▶ _PASSAGE TO READ_:

'The Teal Album' Is the Most Irritatingly Bad Music Weezer Has Recorded in Years

weezer rivers cuomo
"Oh nooo!" | Miikka Skaffari/Getty Images
"Oh nooo!" | Miikka Skaffari/Getty Images

Weezer -- a band whose enduring career has become so infamously divisive it's been parodied on SNL -- just surprise released Weezer (The Teal Album), a record of 10 gratingly bad cover songs originating from 1967 to 1999 that have no tangible thematic cohesion other than Weezer felt like covering them. How silly to assume there'd be an internal logic from Rivers Cuomo, who's admitted to puzzle-piecing songs together since 1999 with the aid of a three-ring binder filled with spreadsheets breaking down the successful songwriting formulas of artists like Nirvana, Green Day, and Oasis. 

We should have seen this coming. Seven months after the debut of Pacific Daydream, their 11th studio album, Weezer mechanically released a single cover of Toto's "Africa" in late May 2018, dangling it like a greying piece of meat to gauge if there was even a whiff of enthusiasm. The reception was mostly tepid, but apparently that wasn't enough to deter them from going on to ruin nine more very popular songs. Overproduced to the point of emotional drainage, The Teal Album feels entirely zapped of the sense of fun that even a Spotify playlist with this exact track listing would've brought to a baby shower or birthday party. I can't say there are creative decisions that "improve" any individual track, but they do use Weezer's signature chunky, fuzzy guitar sound liberally, including during a strange halftimed chorus of "Happy Together" by The Turtles. Mostly, these are shitty, zombified versions of competently executed songs that have already lived second or third commercial lives in TV spots or the Detective Pikachu trailer.

Don't do it!!!!

The biggest question here is, Why? Weezer is a band so famous that there was hardly a need to fill the space between the spreadsheet rock of 2017's Pacific Daydream and the upcoming The Black Album, set for a March release. Even as a vanity project, The Teal Album is obnoxiously self-indulgent. Did they include A-ha's "Take On Me" to prove that Rivers Cuomo can hit that high note, even though he's clearly been autotuned to meet the pitch? Did they do Black Sabbath's "Paranoid" to prove that, actually, they're still really alt? Was "Mr. Blue Sky" by ELO an exercise in showing off how effortlessly they can pull off bloated instrumentation with just four of them and a studio? Is "No Scrubs" meant to be ironic if, considering the earlier girl-crazy, extra-creepy-in-retrospect lyrics from Pinkerton or The Blue Album, Rivers was exactly the kind of scrub that TLC would have wanted nothing to do with? Did they pick most of the other early-to-mid '80s songs out of a hat just so they could play Fear and Loathing dress-up on the cover?

▶ _PROVIDED RECORDS_:

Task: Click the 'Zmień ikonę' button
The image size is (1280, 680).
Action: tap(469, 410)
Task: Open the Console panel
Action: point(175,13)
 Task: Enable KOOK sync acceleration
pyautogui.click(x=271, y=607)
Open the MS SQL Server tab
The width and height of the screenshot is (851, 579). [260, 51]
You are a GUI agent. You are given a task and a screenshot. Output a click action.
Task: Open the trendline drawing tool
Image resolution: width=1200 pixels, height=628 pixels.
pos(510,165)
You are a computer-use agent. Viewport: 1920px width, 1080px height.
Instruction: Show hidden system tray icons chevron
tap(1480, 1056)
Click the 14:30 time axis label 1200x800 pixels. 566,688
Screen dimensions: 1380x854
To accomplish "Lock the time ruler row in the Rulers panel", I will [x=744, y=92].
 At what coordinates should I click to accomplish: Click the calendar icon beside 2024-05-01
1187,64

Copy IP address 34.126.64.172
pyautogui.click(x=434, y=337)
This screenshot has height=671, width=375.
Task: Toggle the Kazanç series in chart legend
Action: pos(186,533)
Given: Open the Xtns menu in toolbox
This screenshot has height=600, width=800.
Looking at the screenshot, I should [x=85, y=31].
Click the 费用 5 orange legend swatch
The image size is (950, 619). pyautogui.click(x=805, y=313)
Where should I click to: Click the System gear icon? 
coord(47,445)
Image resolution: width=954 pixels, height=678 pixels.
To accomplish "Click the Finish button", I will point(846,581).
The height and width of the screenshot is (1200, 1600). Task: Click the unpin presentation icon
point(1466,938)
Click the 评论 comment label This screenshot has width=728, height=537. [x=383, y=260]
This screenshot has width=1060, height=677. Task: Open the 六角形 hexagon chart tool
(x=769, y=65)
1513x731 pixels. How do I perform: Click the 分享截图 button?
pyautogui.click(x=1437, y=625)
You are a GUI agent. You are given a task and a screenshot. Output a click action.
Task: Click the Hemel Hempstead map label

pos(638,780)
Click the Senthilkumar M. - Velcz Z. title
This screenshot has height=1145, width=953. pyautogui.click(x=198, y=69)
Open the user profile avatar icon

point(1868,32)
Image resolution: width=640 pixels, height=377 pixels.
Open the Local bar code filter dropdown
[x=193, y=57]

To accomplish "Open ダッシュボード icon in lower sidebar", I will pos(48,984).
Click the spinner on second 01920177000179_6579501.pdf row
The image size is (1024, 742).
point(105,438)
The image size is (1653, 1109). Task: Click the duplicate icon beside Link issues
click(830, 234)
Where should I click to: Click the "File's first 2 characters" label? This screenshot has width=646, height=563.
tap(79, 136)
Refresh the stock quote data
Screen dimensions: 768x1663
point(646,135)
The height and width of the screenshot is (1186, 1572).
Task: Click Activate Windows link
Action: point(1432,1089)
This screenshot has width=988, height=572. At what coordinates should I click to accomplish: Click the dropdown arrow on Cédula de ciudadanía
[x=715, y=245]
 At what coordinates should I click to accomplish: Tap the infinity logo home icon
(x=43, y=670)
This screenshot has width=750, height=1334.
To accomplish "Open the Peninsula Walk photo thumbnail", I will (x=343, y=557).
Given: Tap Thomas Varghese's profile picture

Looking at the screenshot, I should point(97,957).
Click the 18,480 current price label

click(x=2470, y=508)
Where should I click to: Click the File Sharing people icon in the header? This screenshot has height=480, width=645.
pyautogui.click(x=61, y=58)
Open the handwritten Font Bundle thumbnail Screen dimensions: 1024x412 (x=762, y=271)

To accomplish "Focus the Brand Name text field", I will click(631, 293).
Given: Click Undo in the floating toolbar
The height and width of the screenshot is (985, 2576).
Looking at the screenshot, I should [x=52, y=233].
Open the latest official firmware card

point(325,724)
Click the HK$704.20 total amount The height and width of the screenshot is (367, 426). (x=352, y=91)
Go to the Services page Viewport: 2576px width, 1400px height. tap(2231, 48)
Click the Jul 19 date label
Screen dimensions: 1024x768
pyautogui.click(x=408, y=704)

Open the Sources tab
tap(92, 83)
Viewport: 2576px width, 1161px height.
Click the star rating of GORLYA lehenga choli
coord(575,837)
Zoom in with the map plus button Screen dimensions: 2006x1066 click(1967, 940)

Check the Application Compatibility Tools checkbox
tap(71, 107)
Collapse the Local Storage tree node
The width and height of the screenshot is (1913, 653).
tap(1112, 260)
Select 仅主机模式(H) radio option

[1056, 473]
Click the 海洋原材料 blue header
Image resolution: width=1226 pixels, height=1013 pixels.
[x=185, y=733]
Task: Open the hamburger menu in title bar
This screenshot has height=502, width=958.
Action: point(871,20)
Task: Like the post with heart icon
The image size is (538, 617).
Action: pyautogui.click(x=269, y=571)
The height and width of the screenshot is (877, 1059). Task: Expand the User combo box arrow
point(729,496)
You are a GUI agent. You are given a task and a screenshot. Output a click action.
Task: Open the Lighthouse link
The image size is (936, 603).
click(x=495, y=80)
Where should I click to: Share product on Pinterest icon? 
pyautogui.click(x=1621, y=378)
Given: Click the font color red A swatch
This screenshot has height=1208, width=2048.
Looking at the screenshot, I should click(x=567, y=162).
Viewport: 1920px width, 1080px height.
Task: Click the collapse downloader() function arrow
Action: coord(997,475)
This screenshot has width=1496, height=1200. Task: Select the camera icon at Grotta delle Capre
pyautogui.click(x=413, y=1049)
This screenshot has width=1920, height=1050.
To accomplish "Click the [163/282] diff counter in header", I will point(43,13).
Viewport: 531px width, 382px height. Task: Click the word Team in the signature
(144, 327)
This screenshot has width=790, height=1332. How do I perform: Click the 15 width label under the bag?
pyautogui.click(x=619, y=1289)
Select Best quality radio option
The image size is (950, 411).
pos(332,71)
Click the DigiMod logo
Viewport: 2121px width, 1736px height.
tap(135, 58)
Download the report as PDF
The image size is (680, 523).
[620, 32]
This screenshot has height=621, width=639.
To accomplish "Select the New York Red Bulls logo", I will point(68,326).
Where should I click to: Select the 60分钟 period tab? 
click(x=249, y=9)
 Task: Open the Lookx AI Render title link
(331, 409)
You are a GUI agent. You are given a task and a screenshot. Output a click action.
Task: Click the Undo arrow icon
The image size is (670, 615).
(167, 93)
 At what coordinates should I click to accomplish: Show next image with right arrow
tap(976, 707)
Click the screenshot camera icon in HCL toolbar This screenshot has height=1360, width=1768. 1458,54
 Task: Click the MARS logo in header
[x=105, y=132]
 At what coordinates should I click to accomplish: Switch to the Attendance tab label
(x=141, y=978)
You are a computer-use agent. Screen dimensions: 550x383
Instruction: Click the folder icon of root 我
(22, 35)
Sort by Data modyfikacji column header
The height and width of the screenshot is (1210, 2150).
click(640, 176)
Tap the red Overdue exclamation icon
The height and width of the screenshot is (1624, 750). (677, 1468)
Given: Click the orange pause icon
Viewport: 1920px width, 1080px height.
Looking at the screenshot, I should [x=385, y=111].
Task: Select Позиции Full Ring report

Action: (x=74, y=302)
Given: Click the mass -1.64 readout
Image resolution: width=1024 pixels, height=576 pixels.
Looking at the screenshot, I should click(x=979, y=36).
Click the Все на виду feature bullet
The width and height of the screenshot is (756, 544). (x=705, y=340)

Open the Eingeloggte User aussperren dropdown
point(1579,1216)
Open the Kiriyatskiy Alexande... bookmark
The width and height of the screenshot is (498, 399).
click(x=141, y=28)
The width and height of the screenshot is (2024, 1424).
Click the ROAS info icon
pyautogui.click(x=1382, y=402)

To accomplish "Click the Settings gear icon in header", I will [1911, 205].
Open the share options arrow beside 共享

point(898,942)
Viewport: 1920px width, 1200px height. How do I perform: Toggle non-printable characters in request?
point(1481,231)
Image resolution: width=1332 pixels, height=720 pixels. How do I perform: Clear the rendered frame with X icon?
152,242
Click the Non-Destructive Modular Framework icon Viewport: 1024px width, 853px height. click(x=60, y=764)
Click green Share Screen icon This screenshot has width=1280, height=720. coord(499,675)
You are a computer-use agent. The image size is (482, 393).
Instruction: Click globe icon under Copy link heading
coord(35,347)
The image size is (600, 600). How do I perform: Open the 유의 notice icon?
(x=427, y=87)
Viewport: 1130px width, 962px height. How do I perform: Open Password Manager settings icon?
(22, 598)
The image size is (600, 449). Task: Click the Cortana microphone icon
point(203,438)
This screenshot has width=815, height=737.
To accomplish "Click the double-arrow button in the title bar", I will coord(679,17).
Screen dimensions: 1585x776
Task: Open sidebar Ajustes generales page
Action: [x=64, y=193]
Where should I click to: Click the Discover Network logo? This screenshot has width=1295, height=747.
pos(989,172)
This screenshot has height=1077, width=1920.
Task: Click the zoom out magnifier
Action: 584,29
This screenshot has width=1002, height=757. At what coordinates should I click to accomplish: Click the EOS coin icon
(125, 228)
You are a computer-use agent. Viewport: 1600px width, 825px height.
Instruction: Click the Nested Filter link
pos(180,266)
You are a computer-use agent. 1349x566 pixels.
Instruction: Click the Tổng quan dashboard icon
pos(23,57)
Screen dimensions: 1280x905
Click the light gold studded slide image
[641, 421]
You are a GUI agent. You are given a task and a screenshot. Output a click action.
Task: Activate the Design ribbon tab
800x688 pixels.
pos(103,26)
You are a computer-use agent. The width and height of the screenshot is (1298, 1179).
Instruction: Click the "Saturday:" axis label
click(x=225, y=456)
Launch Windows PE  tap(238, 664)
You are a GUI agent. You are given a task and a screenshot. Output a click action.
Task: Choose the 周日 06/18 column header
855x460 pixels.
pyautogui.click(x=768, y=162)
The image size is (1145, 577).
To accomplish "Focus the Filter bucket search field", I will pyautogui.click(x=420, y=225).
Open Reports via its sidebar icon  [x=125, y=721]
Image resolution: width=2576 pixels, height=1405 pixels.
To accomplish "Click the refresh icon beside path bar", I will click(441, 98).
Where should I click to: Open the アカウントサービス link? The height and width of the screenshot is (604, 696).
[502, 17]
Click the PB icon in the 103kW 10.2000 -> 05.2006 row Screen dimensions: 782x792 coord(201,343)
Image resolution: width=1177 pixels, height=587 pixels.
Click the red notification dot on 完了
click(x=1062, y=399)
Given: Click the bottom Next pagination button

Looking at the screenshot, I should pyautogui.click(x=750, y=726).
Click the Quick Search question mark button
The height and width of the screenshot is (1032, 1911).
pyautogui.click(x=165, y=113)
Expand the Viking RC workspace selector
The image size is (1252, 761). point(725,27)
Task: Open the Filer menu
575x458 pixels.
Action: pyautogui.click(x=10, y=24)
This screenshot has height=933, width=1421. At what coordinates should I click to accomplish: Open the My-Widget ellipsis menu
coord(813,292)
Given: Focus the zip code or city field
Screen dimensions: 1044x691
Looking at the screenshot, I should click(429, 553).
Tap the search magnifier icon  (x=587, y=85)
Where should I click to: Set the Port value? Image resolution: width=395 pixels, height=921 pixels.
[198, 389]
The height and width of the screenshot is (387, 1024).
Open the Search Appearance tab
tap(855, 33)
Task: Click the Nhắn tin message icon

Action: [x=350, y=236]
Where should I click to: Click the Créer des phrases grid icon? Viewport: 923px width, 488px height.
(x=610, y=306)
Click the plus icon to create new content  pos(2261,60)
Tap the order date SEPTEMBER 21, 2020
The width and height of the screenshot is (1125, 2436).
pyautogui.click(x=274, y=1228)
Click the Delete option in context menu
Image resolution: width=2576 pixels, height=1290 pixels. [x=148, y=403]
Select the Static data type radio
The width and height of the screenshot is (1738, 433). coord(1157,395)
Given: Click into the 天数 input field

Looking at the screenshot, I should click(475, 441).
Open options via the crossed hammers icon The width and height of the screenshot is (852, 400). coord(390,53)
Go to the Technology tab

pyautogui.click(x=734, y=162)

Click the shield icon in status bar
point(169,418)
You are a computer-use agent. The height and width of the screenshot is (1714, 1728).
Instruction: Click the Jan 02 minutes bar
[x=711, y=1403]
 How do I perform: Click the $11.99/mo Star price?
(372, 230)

▶ _TO DO_: Copy the passage in the review of The Teal Album from "weezer rivers cuomo" up to and including "Day, and Oasis.". The material is not needed here.

▶ _PROBLEM SOLUTION_:
weezer rivers cuomo
"Oh nooo!" | Miikka Skaffari/Getty Images
"Oh nooo!" | Miikka Skaffari/Getty Images

Weezer -- a band whose enduring career has become so infamously divisive it's been parodied on SNL -- just surprise released Weezer (The Teal Album), a record of 10 gratingly bad cover songs originating from 1967 to 1999 that have no tangible thematic cohesion other than Weezer felt like covering them. How silly to assume there'd be an internal logic from Rivers Cuomo, who's admitted to puzzle-piecing songs together since 1999 with the aid of a three-ring binder filled with spreadsheets breaking down the successful songwriting formulas of artists like Nirvana, Green Day, and Oasis.